I read your wiki, and didn't really understand if the approach would work if I already owned a domain (from a registrar not listed here). Could you maybe say how that works or specifically say it doesn't?

Just looking for clarity.

Love your concept and your work.

Can you please include an option for those of us who have NS and a domain setup.
EG let us manually create/specify an address or output a hostname/address that you have read from AWS.
Yes I know this will involve using an Elastic IP

I was able to get your solution working but had to muck around with the lets encrypt stuff.

After stopping and starting the EC2 instance I can no longer connect to foundry. connection just times out

More a question on the patch then an issue. I got an email saying my SSL encryption was set to expire in 19 days, and came here to find that a patch had been released to fix it to allow for auto renewal.

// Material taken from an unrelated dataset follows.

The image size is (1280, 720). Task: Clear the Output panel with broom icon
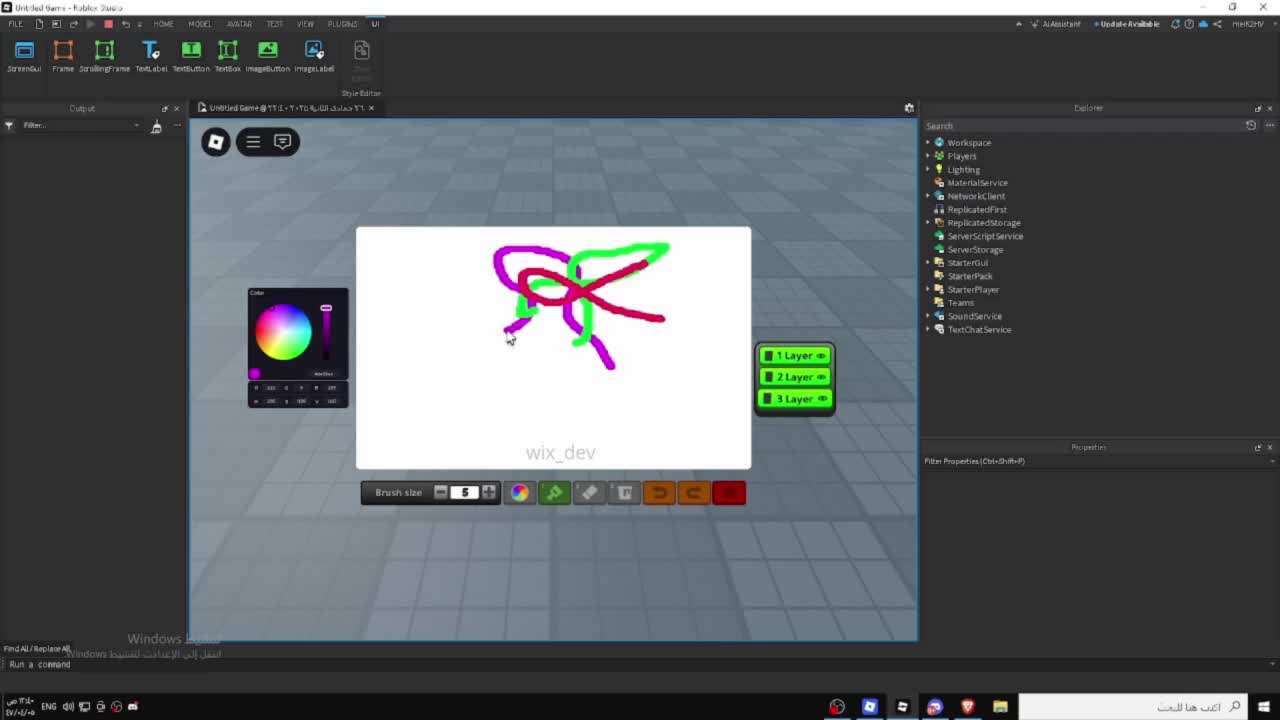click(x=156, y=126)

I'm not entirely familiar with how Lets Encrypt does their renewals but it seems like they recommend auto renewing 30 days prior to expiration. Does that logic for the patch check regularly even after the 30 day count down begins or do I need to manually renew it this time and then in the future it will catch it at the 30 day mark?

Just looking for confirmation one way or another. Thanks for the amazing work!!

Did I miss something in the instructions?

In looking at the scripts in this repo it looks like this is an NGINX thing. I guess something went wrong there. I can manually setup the proxy I suppose.

zone_id is appended on the same line as webserver_pass when the scripts/amazon/dynamic_dns.sh is run. You should add a newline after webserver_pass in the cloud formation template so that does not happen...

we could add instructions for this page https://github.com/cat-box/aws-foundry-ssl/wiki/Transferring-Files#mac

along these lines:
https://github.com/stonematt/aws-foundry-ssl/wiki

If something goes wrong with the server or a script like the letsencrypt job fails I'd like to be able to send logs to CloudWatch for easy viewing instead of having to SSH and trawl through them with cli tools. While it should be simple enough to do this manually, having it at least an optional step to do it automatically would be useful especially in cases where we're running multiple servers.

After setting up the CloudFormation the EC2 Instance terminated itself?

I'm pointing my domains to Host Gator and one of them is purchased through Whois, would I be able to create a hosted zone on AWS grabbing the domain from Whois?